A prerequisite to being a writer is this: you must have some significant level of self-doubt or insecurity. You must question your ability to mold words into a thought-provoking sentence. Everything you write is up for criticism by you.

I often think to myself: This is crap. What am I writing? That doesn’t sound good. No one is going to “get” that. What I am I doing here and where the hell are my pants? Is it necessary to wear pants here? Is there a dress code? Who invited me anyway? It was probably a mistake. I got the invitation by accident. The mail-person put it in the wrong box. It was for apartment #2.
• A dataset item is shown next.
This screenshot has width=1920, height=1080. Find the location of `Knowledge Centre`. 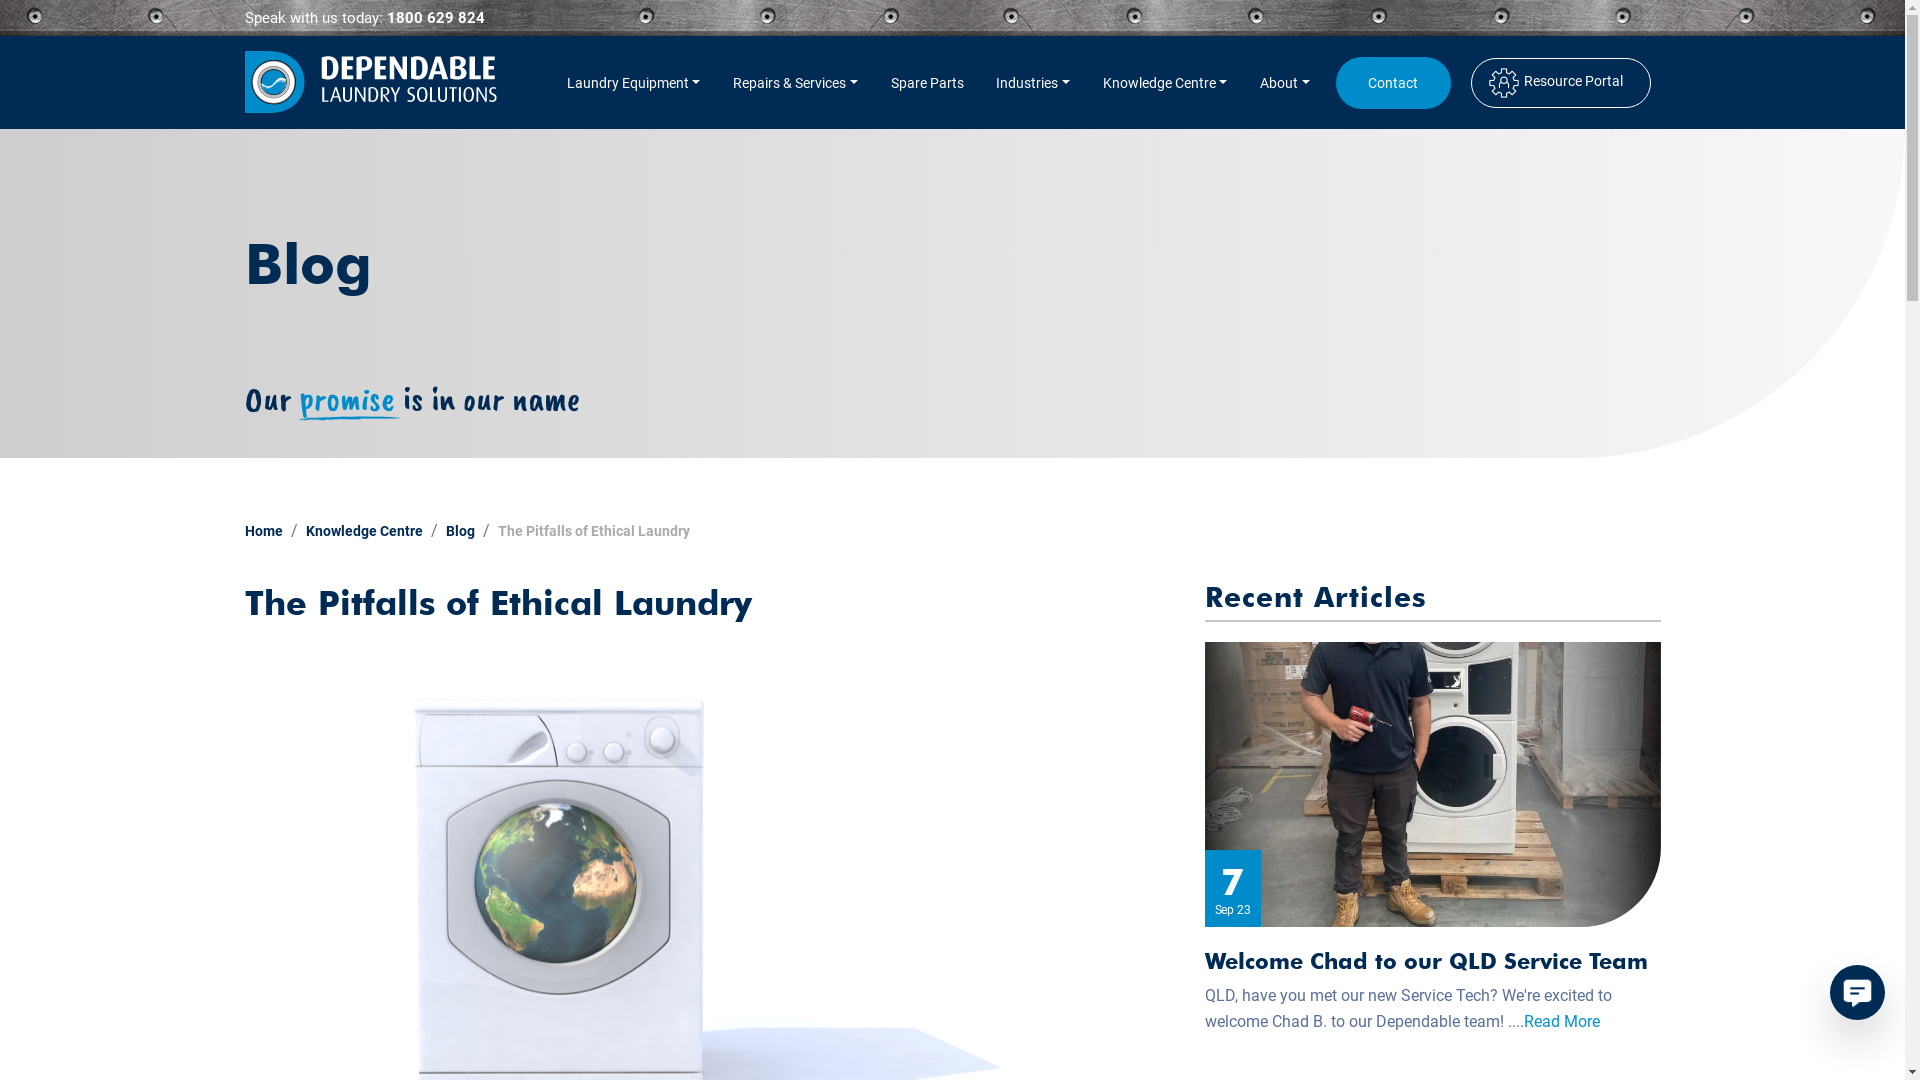

Knowledge Centre is located at coordinates (364, 531).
Despite the fact that I am painfully insecure and I’m always concerned that you’re staring at the yogurt stain on my shirt, I keep writing anyway. I think about the novels I’ve read with insecure protagonists. There are so many of them. It must be a thing. Writers doubt themselves, their words, their talent, their ability to create a mood, a scene or tell a compelling story.

That’s me. I’m in the abyss of self-doubt, because I don’t know what to say, so I’m saying that. I’m not going to sit here and fake it. I’m not going to try to think of something funny to say or write a thought-provoking article because I don’t have anything in my brain right now.
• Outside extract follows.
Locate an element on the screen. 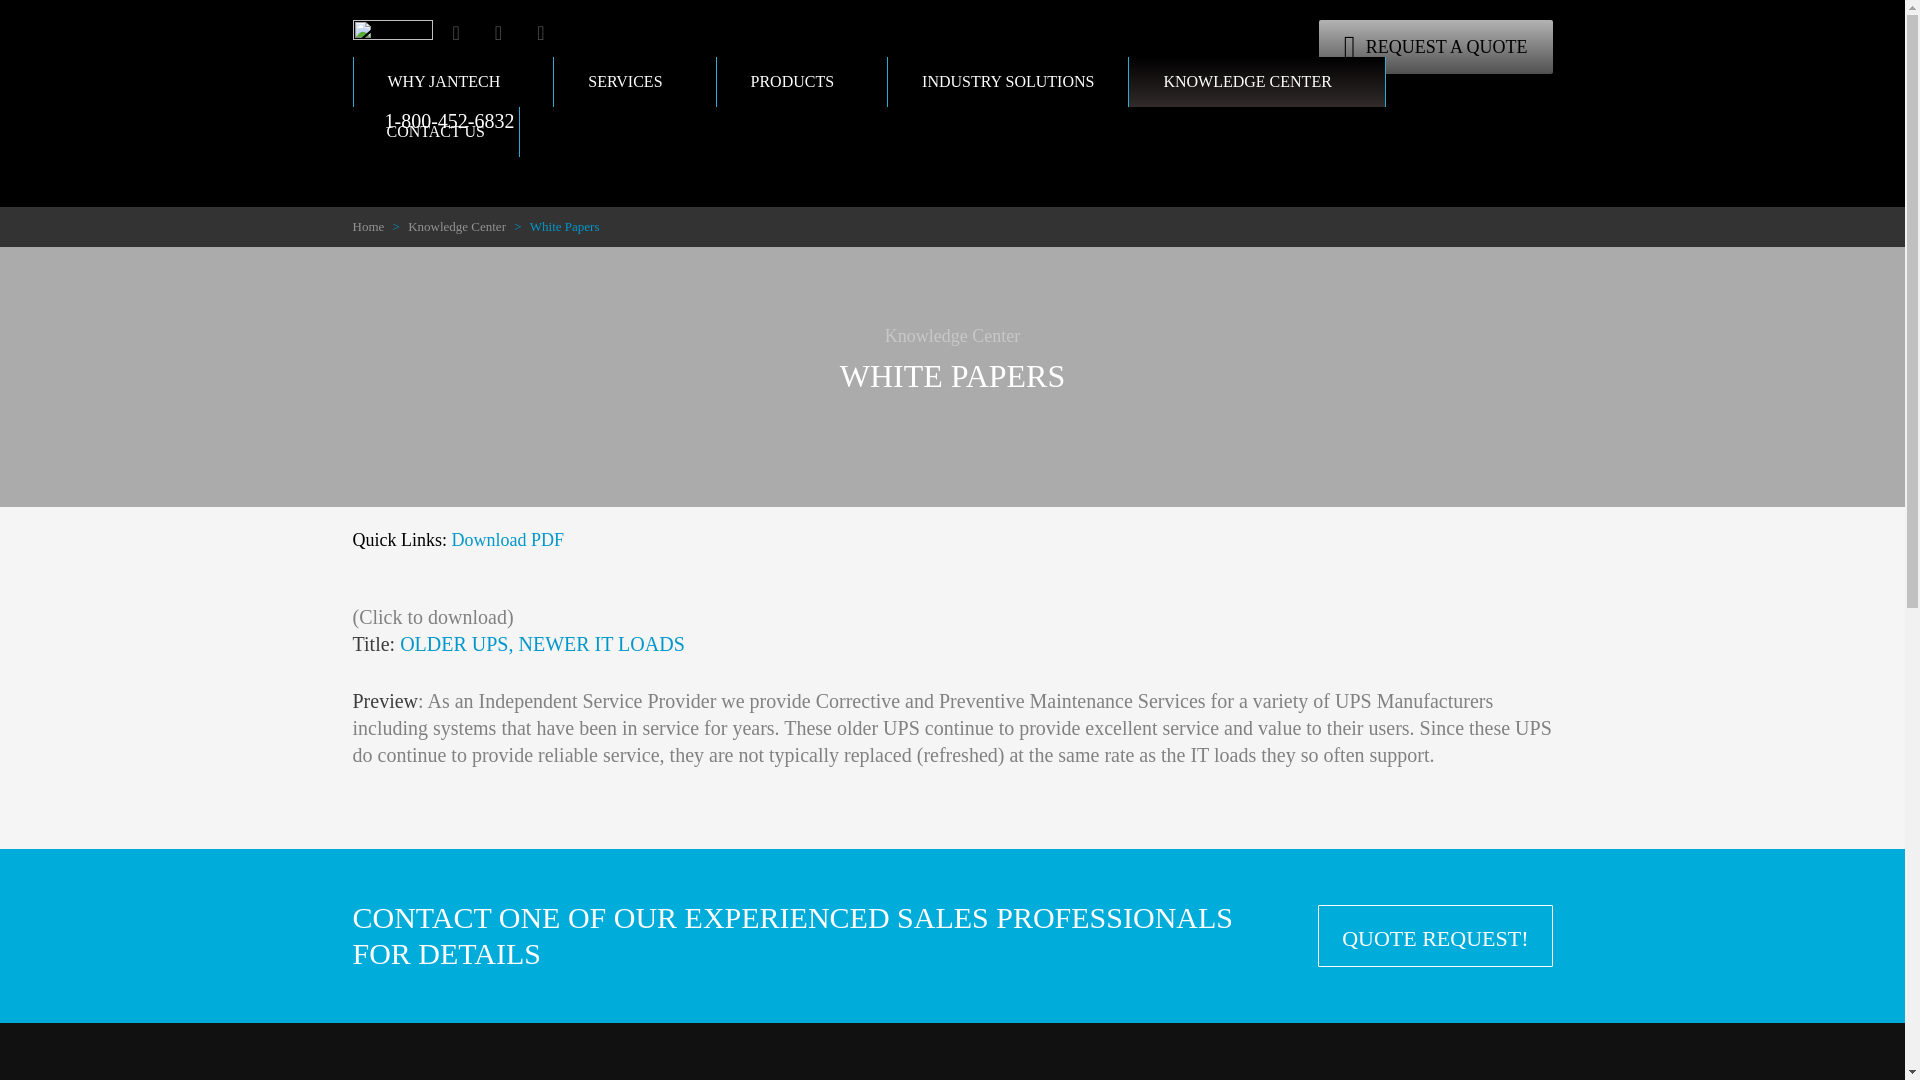 Image resolution: width=1920 pixels, height=1080 pixels. PRODUCTS is located at coordinates (802, 82).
I admit that I’m insecure, because I know that there are other writers out there who feel the same way. I close my eyes and jump in my writing. I fake being brave. When in reality, I’m terrified of what people are thinking when they’re reading my words.

If you thought everything you wrote was amazing, then you wouldn’t try to write anymore. There are more stories in me and there are more stories in you. We can be insecure and profound at the same time. We can doubt every single word that graces the page and still send a message home.

Self-doubt is normal in writing. The goal (for me) is to keep writing despite the voice that tells me that what I’m putting out there isn’t worth saying. So if you’re writing something now and you’re thinking to yourself: this is awful, you’re not alone. I’m right there with you.